- [Assignment]:
In the entries that follow, find the line containing "You are a computer-use"; from there, copy every line exactly through the line containing "Close the Directory/classifier".

Data items
= = = = = = =

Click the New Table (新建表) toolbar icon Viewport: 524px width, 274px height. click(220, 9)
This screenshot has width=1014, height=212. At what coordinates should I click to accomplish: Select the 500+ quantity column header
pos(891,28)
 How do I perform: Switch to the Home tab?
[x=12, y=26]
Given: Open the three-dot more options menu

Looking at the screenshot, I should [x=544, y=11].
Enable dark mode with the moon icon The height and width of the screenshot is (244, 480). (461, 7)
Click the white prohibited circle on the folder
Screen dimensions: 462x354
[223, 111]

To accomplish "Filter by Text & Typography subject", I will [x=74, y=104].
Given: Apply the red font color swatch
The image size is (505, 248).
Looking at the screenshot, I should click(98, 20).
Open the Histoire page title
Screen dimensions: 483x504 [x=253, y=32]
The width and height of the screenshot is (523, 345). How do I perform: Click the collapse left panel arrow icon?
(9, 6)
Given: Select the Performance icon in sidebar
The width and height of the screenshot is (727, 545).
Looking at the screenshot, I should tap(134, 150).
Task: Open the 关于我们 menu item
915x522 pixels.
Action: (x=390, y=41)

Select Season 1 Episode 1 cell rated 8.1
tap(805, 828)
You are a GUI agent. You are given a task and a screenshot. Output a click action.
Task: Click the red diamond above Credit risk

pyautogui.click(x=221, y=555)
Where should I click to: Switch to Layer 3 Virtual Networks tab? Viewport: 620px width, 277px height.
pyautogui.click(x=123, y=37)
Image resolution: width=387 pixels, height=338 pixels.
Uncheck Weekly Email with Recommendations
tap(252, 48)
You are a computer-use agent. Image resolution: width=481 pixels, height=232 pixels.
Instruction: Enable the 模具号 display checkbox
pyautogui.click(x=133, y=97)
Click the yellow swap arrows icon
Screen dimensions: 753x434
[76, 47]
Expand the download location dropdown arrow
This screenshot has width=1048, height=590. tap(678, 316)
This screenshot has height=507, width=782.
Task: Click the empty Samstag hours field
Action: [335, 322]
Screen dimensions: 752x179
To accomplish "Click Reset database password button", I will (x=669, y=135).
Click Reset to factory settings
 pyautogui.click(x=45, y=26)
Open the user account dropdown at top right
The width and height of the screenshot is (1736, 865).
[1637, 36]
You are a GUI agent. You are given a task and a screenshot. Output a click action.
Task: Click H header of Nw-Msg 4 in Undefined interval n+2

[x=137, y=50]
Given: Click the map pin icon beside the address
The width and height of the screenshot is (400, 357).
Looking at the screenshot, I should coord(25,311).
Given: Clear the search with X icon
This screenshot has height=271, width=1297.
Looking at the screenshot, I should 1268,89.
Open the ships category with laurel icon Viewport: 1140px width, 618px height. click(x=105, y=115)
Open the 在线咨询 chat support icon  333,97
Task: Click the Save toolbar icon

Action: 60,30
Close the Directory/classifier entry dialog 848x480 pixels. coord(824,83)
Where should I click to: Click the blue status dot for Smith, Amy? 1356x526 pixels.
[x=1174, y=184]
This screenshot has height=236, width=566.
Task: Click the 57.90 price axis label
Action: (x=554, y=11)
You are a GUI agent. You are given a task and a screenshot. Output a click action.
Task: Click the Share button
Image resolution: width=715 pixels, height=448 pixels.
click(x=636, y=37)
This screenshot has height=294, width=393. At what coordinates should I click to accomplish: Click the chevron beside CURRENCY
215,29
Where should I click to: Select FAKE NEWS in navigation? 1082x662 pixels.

= = = = = = =

- [Result]:
You are a computer-use agent. Image resolution: width=481 pixels, height=232 pixels.
Instruction: Enable the 模具号 display checkbox
pyautogui.click(x=133, y=97)
Click the yellow swap arrows icon
Screen dimensions: 753x434
[76, 47]
Expand the download location dropdown arrow
This screenshot has width=1048, height=590. tap(678, 316)
This screenshot has height=507, width=782.
Task: Click the empty Samstag hours field
Action: [335, 322]
Screen dimensions: 752x179
To accomplish "Click Reset database password button", I will (x=669, y=135).
Click Reset to factory settings
 pyautogui.click(x=45, y=26)
Open the user account dropdown at top right
The width and height of the screenshot is (1736, 865).
[1637, 36]
You are a GUI agent. You are given a task and a screenshot. Output a click action.
Task: Click H header of Nw-Msg 4 in Undefined interval n+2

[x=137, y=50]
Given: Click the map pin icon beside the address
The width and height of the screenshot is (400, 357).
Looking at the screenshot, I should coord(25,311).
Given: Clear the search with X icon
This screenshot has height=271, width=1297.
Looking at the screenshot, I should 1268,89.
Open the ships category with laurel icon Viewport: 1140px width, 618px height. click(x=105, y=115)
Open the 在线咨询 chat support icon  333,97
Task: Click the Save toolbar icon

Action: 60,30
Close the Directory/classifier entry dialog 848x480 pixels. coord(824,83)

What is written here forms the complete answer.